Scan the entries that follow for the word "agent", then report every line in which it appears.

Records from a data collection
────────────────

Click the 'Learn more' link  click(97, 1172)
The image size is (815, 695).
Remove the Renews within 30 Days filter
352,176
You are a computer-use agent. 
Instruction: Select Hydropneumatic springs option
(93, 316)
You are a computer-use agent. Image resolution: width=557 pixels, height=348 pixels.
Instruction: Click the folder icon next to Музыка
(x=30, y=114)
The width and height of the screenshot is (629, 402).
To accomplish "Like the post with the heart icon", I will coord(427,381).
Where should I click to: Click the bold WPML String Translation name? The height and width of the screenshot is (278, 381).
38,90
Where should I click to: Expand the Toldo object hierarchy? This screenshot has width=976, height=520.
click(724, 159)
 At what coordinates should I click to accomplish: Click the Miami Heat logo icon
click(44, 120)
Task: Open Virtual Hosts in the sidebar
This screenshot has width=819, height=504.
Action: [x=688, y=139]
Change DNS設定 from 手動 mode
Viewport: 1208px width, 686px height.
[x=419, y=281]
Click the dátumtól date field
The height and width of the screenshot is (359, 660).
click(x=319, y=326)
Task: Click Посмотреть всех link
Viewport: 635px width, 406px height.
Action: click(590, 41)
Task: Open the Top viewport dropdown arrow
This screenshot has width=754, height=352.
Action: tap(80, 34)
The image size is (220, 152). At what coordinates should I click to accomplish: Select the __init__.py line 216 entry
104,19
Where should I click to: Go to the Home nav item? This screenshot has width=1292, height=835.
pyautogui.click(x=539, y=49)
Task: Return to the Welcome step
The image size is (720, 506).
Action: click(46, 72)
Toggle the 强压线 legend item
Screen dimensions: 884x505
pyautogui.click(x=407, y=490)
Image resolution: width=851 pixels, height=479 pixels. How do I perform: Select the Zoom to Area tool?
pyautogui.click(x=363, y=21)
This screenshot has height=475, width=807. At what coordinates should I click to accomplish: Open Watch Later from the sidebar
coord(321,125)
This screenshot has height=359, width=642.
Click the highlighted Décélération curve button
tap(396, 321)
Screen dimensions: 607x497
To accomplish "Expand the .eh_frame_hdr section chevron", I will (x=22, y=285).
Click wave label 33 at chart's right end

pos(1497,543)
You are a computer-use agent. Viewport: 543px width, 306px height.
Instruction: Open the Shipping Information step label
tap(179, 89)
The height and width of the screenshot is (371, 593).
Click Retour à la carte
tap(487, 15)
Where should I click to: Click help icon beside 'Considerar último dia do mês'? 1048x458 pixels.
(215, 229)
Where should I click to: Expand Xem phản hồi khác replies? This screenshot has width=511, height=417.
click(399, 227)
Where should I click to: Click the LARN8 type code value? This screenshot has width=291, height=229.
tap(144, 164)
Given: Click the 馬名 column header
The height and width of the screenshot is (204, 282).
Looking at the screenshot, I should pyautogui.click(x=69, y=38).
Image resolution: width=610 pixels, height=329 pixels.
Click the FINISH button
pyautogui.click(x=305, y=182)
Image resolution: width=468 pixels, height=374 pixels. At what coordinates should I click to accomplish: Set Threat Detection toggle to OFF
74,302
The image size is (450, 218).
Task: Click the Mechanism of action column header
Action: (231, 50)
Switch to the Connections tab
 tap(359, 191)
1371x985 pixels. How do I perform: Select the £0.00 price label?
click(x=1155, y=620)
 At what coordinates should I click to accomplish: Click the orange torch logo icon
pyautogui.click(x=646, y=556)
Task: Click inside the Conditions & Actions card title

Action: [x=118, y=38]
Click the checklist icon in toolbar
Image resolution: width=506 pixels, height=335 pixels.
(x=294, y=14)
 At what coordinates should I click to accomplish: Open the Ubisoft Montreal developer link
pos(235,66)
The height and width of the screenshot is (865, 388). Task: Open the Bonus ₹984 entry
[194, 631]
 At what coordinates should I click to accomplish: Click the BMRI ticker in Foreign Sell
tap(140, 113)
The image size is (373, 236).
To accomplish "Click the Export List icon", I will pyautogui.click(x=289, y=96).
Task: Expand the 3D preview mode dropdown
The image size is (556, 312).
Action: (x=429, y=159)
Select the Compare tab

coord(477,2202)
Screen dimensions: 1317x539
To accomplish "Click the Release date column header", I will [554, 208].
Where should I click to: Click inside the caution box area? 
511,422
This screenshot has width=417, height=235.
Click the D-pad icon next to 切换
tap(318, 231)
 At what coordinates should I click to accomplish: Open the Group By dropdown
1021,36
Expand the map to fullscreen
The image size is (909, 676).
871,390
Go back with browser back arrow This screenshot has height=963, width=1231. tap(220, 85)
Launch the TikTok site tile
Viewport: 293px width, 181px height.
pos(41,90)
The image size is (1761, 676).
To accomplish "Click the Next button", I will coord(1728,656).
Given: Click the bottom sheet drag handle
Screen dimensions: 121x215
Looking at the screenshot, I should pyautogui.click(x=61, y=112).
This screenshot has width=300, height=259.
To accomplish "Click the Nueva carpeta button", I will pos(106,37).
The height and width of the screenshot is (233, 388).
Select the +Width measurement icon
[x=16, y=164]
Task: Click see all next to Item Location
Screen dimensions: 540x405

────────────────

• TASK ANSWER
You are a computer-use agent. 
You are a computer-use agent. Image resolution: width=557 pixels, height=348 pixels.
You are a computer-use agent. Viewport: 543px width, 306px height.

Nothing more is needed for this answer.